Sunday, 14 October 2012

The Power of Notes in Psychiatric Settings

I want to explore the challenges of telling other people’s stories in the context of psychiatric treatment and mental health services, and the potential difficulties that can arise.  And to do this in as dispassionate a manner as possible.  I’m thinking primarily of the notes that are written about us when in psychiatric inpatient care.  Although it could also apply to any notes written by professionals about us, which are subjective rather than factual or scientific.  In psychiatric treatment professionals have the power to diagnose and prescribe treatment, under compulsion if deemed necessary.  And mental health acts are in place to ensure that the treatment goes ahead while the safeguards contained within the act are there to protect the rights of people who are under the act.

The compulsory nature of psychiatric treatment and the power of the notes mean that people prefer not to engage with psychiatry if at all possible, and would rather discuss their mental health needs with a GP (general practitioner).  Where they can be prescribed anti-depressants or benzodiazepines for low mood, anxiety, stress and anything other than a psychosis or nervous breakdown.  The latter often requiring admission to a psychiatric hospital where voluntary can become involuntary, and a fast track to diagnoses of a disorder.  Labels that stick like glue, are permanent and cannot be removed from medical notes.

I recently had a conversation with a senior clinical manager in psychiatric services about a situation that had arisen and which required clarification on my part.  It was an interesting and useful phone conversation, once the emotion got down to an acceptable level for both of us.  The subject of note-taking in psychiatric wards came up and the manager agreed that these were not well written by nurses, on the whole.  And that many attempts at training nurses in note-taking had been undertaken but there were still issues with notes that were more about opinions than situations, and behaviours rather than factual representations.  The psychiatrists’ notes are usually brief and to the point, with descriptions of presentations, diagnoses and medication requirements.

The psychiatric nurses work to these notes and are compelled to carry out the instructions to the letter.  It’s easier to be clinically detached if you are not in a close relationship with the person you may have to medicate under compulsion, or forcibly drug.  The psychiatrist who is scientifically trained has the authority to diagnose and prescribe.  And the diagnosis may be inaccurate or unscientific, because the psychiatrist doesn’t have all the facts, might not know the patient well, and has to decide on a course of action quickly so as to avert or contain further mental distress.  For no-one likes to see another person in distress, if it can be helped.

Therefore when a nurse has to give compulsory treatment to a patient who is unwilling there is likely to be all sorts of emotions going on, in both nurse and patient.  Especially when some of us do not want to take the psychiatric drugs and think this even when in our right minds.   It's not necessarily a matter of anosognosia (lack of insight) but knowledge of what the drugs can do, their side effects, how they make you feel, and the difficulties of tapering and getting off them completely.  In my experience, being mentally distressed didn't make me more conformist or willing to swallow the pills.  It might be different for others who like and feel safe within a psychiatric setting.  Who are happy to have their stories told by professionals and to abide by the decisions made, and actions taken.

The friction arises when there is a difference of opinion between patient and psychiatrist, a breach or chasm that the nurse has to bridge.  And it takes more than a spoonful of sugar to help the medicine go down.  When mental distress becomes mental illness or mental disorder and a reason for considering compulsion.  A quick fix solution in a busy mixed gender ward filled with acutely ill patients at various stages of distress and presenting differently.  In the mix there may be substance misuse issues and criminal (offending) history, victims of abuse and perpetrators, the depressed and manic, anxious and obsessive.  Each and every patient with notes that have one thing in common - a list of prescribed psychiatric drugs.  And nurses who have the task of administering them, by pill, potion or injection, and writing it up in the notes.

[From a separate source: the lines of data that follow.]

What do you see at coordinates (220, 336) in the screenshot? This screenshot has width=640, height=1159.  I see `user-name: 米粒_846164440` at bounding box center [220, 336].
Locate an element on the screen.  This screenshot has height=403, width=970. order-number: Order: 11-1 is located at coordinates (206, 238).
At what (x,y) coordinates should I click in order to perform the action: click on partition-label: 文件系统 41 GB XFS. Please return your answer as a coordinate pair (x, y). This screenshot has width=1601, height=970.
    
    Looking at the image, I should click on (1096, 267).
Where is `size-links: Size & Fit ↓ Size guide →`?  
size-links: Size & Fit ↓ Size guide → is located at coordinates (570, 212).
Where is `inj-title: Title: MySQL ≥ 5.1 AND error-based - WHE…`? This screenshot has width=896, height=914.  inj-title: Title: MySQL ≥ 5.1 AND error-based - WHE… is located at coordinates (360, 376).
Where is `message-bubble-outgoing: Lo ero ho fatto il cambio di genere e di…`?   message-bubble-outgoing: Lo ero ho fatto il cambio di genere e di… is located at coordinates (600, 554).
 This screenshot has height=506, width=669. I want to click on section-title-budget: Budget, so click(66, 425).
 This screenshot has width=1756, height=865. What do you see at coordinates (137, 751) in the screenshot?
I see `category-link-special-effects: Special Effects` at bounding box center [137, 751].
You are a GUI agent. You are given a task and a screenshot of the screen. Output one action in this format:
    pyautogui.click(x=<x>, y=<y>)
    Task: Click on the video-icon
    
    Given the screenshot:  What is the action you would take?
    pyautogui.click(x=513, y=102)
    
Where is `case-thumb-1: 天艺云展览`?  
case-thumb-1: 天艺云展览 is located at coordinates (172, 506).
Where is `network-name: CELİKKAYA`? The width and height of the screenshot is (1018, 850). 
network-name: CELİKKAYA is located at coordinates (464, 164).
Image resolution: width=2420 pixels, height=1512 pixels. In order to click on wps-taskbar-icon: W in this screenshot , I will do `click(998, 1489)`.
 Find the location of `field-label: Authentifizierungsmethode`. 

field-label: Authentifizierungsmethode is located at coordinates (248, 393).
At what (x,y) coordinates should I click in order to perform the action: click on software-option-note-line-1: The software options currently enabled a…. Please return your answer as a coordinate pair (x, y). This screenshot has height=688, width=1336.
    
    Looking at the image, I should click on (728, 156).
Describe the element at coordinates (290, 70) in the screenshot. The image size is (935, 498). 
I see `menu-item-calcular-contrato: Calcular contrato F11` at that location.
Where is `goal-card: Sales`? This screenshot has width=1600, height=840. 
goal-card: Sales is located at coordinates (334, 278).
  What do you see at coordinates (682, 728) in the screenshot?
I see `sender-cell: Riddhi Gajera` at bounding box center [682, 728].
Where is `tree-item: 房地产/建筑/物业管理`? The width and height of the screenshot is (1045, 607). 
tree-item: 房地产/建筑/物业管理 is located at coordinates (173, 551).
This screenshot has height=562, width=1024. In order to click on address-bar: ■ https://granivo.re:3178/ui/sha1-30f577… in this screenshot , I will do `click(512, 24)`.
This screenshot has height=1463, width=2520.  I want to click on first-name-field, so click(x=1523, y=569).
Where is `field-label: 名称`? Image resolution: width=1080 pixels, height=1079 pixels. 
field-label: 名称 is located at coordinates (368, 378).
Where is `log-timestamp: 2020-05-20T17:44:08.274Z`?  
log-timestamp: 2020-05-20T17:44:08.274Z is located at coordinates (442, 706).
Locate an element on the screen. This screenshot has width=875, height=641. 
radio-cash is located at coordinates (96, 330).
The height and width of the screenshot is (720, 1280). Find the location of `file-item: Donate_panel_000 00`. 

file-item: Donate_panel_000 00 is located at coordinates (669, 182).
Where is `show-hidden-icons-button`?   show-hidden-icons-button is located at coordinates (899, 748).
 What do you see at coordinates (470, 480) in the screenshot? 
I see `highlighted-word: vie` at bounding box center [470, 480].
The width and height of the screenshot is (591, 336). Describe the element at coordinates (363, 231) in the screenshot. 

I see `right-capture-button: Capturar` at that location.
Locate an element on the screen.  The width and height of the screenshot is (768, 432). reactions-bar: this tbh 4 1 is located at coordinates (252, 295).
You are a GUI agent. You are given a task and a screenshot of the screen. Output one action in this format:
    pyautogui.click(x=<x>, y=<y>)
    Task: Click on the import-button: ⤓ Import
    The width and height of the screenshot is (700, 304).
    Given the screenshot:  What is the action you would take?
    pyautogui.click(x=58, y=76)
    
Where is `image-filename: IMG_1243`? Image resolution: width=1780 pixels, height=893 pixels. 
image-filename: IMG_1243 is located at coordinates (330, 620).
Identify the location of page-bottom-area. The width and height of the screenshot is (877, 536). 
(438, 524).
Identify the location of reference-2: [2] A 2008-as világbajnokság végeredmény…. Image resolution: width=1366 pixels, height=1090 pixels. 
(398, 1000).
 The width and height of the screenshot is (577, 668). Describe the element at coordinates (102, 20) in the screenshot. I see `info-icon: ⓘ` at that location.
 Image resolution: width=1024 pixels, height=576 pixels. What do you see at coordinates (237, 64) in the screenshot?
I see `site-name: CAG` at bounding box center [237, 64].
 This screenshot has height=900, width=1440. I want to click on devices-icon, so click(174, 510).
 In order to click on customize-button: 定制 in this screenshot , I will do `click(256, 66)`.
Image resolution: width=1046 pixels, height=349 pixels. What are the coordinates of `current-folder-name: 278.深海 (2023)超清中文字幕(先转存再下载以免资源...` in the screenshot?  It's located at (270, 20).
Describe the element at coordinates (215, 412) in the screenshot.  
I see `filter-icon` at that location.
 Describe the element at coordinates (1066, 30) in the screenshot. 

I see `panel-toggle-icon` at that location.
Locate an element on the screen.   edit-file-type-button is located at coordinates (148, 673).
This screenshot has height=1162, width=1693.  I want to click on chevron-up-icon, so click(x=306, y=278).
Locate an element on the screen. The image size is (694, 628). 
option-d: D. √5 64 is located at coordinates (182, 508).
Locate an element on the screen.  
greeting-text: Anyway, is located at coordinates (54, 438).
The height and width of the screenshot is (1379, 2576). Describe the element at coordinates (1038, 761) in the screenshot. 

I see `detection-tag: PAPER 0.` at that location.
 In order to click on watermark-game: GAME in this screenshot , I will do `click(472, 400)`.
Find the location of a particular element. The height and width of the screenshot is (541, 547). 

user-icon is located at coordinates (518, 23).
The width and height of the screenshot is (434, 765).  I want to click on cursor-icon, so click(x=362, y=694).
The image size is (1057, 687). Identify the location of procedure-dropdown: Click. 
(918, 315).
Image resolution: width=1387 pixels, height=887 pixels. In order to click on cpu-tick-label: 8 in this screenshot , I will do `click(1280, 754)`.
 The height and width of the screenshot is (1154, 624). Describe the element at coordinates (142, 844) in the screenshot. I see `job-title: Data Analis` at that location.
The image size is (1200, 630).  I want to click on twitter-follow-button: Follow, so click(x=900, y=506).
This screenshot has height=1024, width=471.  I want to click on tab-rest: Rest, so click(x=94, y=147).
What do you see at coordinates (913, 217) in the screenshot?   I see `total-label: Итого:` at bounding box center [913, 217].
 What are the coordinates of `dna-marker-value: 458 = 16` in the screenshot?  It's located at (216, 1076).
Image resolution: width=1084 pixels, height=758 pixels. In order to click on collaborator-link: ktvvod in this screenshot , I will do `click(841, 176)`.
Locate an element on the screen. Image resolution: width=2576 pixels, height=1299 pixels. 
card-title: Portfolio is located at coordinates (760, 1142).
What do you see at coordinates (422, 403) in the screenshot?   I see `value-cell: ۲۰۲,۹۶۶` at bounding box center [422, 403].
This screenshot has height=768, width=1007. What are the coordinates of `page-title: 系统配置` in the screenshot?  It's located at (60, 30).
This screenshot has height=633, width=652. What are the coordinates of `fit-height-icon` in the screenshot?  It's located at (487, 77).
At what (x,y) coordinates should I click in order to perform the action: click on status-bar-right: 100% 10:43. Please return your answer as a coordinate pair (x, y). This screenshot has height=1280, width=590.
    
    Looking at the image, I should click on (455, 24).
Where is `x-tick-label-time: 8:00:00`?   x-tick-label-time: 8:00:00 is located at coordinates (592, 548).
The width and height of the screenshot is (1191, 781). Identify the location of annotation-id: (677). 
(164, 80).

In Scotland there are a number of initiatives ongoing, to bring about cultural change and improvements to patient care.  This Case Study demonstrates a collaborative approach taken in a mental health setting - "In Angus Mental Health Services we worked with Releasing Time to Care (RTC) to make the links between Rights, Relationships & Recovery (RRR), Scottish Recovery Indicator (SRI), Patient Safety and Leading Better Care (LBC).".  And feedback from service users "91% of service users asked state the care we provide is excellent or very good, with 88% feeling that staff focus on their strengths and hopes when planning towards their recovery. 85% of service users feel they understand their medication and its effects. , previously this had only been 51%.".

I want to believe that improvement initiatives will not only bring about positive changes in  psychiatric inpatient care but will have an impact on the writing of notes.  So that a person entering the psychiatric system does not have to fear that their story will become subsumed by a lifelong label of mental illness, and psychiatric drug prescribing.  And that traumatic life events, common to us all, and displaying as mental distress, are not automatically pathologised in notes, at the stroke of a pen.

[posted on Mad in America 13 October 2012]

2 comments:

  1. Another really good blog that brings real meaning to the improvement work we are involved in together. Thank you.